How to complete this task
All lines of the records below that contain the word "computer" must be listed.

Supplied material
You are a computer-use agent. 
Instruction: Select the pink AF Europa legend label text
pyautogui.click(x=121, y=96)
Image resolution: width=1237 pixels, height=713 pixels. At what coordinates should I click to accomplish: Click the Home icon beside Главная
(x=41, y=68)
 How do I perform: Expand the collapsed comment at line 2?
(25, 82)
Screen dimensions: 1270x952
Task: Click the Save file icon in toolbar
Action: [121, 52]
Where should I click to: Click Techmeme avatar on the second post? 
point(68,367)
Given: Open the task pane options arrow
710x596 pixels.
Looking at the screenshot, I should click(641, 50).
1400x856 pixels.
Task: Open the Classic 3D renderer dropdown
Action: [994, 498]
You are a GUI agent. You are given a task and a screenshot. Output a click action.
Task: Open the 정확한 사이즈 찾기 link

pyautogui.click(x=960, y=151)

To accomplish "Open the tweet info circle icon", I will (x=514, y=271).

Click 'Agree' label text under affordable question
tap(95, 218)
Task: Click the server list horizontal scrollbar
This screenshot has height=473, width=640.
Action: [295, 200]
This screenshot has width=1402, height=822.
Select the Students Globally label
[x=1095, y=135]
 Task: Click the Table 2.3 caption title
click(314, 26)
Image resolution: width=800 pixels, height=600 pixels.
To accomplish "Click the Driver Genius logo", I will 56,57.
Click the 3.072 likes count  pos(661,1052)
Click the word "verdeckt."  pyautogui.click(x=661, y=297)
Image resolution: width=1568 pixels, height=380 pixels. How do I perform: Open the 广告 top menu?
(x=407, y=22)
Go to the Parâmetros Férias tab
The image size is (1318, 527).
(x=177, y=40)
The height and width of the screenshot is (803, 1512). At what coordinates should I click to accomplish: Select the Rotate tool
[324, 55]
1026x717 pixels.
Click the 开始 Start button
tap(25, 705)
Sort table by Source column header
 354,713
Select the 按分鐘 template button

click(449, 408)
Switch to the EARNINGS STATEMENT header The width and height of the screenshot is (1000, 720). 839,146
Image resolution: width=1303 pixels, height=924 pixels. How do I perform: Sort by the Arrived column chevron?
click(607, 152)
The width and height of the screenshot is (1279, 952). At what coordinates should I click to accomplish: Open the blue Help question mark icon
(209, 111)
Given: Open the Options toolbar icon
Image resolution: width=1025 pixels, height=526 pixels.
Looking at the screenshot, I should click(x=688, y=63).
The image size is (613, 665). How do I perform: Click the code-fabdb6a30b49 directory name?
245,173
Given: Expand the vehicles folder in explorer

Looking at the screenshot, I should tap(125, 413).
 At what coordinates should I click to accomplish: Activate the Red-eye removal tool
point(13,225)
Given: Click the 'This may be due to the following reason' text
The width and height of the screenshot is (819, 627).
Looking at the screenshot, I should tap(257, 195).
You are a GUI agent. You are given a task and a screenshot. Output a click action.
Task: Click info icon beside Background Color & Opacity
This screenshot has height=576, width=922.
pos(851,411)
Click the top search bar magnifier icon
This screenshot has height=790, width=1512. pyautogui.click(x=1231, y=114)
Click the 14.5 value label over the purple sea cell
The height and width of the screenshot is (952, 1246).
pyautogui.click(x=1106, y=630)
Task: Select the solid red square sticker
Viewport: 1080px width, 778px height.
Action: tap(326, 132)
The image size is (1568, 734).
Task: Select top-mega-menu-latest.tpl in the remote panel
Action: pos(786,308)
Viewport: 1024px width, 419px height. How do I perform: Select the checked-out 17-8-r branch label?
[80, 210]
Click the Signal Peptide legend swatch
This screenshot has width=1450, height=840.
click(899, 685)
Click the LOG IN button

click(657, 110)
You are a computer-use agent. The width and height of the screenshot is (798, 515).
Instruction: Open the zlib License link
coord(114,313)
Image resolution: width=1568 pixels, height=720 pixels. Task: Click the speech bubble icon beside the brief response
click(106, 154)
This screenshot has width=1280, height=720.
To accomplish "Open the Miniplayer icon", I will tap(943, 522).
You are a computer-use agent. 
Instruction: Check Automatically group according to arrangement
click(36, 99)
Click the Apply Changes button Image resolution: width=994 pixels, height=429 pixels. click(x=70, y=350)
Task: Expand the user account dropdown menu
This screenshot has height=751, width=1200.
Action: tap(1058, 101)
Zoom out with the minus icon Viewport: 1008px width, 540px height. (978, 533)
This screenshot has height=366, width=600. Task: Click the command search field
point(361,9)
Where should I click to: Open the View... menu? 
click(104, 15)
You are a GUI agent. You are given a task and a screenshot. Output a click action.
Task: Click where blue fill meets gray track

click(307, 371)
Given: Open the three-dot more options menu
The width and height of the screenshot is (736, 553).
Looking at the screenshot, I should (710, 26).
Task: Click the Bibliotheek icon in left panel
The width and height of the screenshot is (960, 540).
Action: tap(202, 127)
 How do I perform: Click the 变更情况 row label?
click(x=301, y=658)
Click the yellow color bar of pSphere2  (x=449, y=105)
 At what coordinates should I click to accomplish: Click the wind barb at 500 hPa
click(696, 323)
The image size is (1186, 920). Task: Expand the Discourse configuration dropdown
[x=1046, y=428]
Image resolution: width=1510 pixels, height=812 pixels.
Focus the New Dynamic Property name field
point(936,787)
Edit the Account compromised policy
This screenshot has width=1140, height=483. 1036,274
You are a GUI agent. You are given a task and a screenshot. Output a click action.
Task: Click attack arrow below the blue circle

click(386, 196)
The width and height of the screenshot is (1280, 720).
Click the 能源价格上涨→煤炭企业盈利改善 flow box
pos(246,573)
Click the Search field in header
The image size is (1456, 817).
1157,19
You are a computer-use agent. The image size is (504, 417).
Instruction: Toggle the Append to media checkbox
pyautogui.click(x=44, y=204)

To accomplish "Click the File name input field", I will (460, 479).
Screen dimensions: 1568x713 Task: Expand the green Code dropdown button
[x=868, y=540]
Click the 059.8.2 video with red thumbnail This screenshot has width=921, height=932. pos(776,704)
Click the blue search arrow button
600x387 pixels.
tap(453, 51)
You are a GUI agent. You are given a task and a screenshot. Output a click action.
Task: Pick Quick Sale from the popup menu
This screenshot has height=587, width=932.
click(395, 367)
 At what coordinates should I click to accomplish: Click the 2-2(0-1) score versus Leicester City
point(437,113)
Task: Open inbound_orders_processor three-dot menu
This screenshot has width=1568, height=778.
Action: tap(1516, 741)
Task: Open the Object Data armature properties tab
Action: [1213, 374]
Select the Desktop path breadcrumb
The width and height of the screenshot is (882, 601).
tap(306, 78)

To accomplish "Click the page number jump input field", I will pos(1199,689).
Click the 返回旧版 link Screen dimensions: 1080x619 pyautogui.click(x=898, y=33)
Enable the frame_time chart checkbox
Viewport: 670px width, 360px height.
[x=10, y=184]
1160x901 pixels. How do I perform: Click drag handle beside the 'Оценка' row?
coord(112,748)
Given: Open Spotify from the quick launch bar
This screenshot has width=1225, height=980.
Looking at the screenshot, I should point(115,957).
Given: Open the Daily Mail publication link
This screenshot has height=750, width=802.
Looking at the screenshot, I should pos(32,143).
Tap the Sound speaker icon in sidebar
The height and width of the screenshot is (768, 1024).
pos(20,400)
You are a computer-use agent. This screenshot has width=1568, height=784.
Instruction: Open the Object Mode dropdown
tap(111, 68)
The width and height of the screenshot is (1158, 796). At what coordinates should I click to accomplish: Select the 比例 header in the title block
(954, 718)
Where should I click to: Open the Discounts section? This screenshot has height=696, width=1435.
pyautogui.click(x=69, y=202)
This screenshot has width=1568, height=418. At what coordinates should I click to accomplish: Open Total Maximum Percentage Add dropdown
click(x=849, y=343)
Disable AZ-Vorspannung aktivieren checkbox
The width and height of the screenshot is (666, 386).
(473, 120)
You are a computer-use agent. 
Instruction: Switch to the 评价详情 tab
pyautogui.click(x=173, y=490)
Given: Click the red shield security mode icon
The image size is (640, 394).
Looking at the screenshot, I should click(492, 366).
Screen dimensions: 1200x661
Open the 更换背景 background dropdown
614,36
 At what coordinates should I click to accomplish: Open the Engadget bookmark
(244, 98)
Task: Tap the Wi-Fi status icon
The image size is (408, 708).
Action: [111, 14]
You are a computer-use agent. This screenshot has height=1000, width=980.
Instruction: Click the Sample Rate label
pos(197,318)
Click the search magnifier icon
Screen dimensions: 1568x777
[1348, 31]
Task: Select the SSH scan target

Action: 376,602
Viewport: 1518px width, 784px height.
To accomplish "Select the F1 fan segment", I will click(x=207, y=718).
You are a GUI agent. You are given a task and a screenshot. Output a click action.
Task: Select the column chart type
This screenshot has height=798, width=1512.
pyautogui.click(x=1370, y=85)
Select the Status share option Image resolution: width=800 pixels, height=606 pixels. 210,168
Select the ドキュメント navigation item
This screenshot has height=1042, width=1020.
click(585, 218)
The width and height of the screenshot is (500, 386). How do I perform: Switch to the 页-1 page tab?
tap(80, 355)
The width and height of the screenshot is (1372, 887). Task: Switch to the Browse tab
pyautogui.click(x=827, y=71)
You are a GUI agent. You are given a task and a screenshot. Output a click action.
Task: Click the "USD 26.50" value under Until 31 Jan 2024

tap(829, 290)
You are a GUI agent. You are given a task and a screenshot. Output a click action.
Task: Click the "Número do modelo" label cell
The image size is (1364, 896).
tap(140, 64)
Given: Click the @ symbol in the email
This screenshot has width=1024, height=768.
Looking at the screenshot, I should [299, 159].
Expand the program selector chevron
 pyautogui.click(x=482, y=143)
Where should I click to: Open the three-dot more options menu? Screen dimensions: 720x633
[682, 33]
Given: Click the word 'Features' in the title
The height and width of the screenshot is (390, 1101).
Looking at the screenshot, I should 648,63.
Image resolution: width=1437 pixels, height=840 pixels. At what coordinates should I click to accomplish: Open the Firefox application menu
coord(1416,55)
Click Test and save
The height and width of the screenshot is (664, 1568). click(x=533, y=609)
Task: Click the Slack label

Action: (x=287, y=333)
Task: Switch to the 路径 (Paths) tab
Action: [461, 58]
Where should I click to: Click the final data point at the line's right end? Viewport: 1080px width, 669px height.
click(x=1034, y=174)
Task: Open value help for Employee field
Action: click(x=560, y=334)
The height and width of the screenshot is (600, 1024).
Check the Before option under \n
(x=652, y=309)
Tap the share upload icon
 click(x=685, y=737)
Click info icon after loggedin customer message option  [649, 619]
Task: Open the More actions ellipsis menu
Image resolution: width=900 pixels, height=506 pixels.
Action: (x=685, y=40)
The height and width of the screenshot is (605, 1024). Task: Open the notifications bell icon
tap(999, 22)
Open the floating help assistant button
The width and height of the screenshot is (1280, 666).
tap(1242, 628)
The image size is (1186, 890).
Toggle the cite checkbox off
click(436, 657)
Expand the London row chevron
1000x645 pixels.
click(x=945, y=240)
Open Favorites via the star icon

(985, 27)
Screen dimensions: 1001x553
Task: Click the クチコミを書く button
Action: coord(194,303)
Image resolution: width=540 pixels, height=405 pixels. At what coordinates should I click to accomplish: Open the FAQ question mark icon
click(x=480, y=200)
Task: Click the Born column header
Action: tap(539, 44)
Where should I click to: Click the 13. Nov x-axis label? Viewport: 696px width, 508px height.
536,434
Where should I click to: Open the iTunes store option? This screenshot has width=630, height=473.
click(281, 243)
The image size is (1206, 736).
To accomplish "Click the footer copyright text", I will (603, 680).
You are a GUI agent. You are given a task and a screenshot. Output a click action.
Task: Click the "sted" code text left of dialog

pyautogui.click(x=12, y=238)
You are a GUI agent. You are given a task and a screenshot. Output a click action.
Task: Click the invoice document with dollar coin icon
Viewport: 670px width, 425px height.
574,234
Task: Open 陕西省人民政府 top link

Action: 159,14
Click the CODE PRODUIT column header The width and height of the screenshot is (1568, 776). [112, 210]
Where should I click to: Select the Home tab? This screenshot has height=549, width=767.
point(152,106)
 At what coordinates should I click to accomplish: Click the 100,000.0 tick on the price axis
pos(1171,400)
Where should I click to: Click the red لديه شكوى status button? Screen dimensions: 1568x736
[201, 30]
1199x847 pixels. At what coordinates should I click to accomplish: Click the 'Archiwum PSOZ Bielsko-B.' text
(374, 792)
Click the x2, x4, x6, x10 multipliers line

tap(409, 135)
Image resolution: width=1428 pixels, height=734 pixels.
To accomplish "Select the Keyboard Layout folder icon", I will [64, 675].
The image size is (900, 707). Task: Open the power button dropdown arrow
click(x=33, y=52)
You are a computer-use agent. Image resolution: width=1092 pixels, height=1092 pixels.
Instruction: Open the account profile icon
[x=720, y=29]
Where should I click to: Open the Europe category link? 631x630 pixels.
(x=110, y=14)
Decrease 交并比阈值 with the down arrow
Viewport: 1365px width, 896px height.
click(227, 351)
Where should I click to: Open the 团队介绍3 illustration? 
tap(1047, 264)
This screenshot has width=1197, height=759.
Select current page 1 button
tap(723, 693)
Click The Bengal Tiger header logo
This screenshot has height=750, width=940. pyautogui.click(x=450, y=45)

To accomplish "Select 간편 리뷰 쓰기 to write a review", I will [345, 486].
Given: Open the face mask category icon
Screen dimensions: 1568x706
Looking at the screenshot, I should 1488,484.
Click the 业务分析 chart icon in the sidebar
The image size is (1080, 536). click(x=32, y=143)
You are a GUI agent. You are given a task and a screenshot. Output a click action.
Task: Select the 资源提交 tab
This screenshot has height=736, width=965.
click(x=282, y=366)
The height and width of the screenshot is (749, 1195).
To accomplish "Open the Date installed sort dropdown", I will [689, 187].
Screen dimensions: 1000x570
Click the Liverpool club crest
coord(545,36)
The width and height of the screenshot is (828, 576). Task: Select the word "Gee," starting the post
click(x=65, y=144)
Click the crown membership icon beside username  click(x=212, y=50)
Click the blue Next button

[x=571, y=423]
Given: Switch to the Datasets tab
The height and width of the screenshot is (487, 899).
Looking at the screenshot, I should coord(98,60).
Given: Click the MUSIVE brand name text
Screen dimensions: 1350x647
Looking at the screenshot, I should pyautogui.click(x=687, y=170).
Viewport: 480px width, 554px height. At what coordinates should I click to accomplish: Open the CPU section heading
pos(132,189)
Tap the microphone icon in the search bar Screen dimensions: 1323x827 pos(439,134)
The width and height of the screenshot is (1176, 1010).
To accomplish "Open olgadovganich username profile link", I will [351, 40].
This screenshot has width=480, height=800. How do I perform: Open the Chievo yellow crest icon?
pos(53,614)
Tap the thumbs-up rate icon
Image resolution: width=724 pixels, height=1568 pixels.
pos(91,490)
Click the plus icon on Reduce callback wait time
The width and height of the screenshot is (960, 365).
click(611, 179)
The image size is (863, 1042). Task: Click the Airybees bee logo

Answer for this exercise
You are a computer-use agent. 
You are a computer-use agent. The width and height of the screenshot is (798, 515).
You are a computer-use agent. 
You are a computer-use agent. The image size is (504, 417).
You are a computer-use agent. This screenshot has width=1568, height=784.
You are a computer-use agent. 
You are a computer-use agent. This screenshot has height=1000, width=980.
You are a computer-use agent. Image resolution: width=1092 pixels, height=1092 pixels.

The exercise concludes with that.